In my mind, the Eglinton Theatre is forever associated with mega-hit films, which played for extended periods of time and sometimes several years. Most of them were “hard ticket reserved-seat” shows, requiring patrons to purchase tickets in advance of the date. In the industry, theatres that screened these types of films were referred to as “Roadshow Houses.” The Eglinton was one of them, and by agreement, when such films were screened, no other theatre featured the same film unless it was located 90 miles or more from the Eglinton. This assured the theatre of exclusivity. Films screened between mega-hits were referred to as “Fillers.”

Map of 400 Eglinton Ave W, Toronto, ON M5N 1A2

     Location of the Eglinton Theatre at 400 Eglinton Avenue West.

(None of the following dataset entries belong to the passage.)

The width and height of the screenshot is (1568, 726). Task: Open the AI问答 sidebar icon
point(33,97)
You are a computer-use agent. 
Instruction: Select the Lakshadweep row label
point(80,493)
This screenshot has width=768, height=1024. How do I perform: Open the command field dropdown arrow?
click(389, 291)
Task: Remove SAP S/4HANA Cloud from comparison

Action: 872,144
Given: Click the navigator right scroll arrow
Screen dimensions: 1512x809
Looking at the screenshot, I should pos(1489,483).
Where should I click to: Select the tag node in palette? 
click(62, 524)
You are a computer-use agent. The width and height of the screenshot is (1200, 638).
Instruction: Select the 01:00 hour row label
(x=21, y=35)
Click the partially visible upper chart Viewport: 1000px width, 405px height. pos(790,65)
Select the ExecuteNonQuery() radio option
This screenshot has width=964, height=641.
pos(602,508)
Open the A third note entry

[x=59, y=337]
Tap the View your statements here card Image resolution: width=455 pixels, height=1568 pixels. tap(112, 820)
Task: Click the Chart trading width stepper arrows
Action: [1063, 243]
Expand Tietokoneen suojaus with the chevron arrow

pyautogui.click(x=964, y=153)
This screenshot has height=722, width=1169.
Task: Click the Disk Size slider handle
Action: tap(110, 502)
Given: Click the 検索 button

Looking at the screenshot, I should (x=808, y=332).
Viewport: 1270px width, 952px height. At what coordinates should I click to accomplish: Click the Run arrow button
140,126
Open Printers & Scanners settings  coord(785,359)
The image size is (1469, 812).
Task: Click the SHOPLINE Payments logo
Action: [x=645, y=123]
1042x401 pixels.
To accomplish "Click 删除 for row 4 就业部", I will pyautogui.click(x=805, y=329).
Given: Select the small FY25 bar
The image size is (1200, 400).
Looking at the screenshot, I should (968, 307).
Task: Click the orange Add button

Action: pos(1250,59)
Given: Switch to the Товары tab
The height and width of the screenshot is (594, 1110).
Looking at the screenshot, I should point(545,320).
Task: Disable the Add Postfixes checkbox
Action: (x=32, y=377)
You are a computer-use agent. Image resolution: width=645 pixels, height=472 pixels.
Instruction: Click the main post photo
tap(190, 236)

One of the best examples of a “hard-ticket” film at the Eglinton was “The Sound of Music,” screened from March 10, 1965 to December 21, 1967. Twentieth Century Fox Studios, the producers of the film, insisted on handling the open night in Toronto. Though they did not own the theatre, they shipped from the United States new projectors, which were encased in bubble-wrap. As well, a new screen was installed to permit the film to be viewed in Todd-AO. Further improvements included new seating and carpeting. The studio also brought in their own staff for opening night, insisting that the Eglinton’s regular staff step aside. Snacks, popcorn and drinks were prepared in advance for the intermission. I remember seeing the “Sound of Music” at the Eglinton in 1965 and was impressed with the theatre and film.

In the months ahead, daily performances were at 8:15 pm, ending at 11:30 pm, with Wednesday afternoon matinees at 2 pm. The matinees were well attended by seniors who tended to avoid the evening shows as they ended too late. The matinees were also popular with school groups. One of the employees of the theatre caught the chicken pox due to being in contact with so many children.

Other long-running films that played at the Eglinton were “Windjammer Holiday” in Cinemascope in 1958, “How the West Was Won” (1962), “Dr. Doolittle” (1967), Finian’s Rainbow in 1968, and “Hello Dolly!” in 1969. To promote the film “Dr. Doolittle,” a press luncheon was held at the Queen Elizabeth Theatre at the CNE. In 1983 the James Bond movie “Octapussy” was shown, but it was not a hard-ticket screening.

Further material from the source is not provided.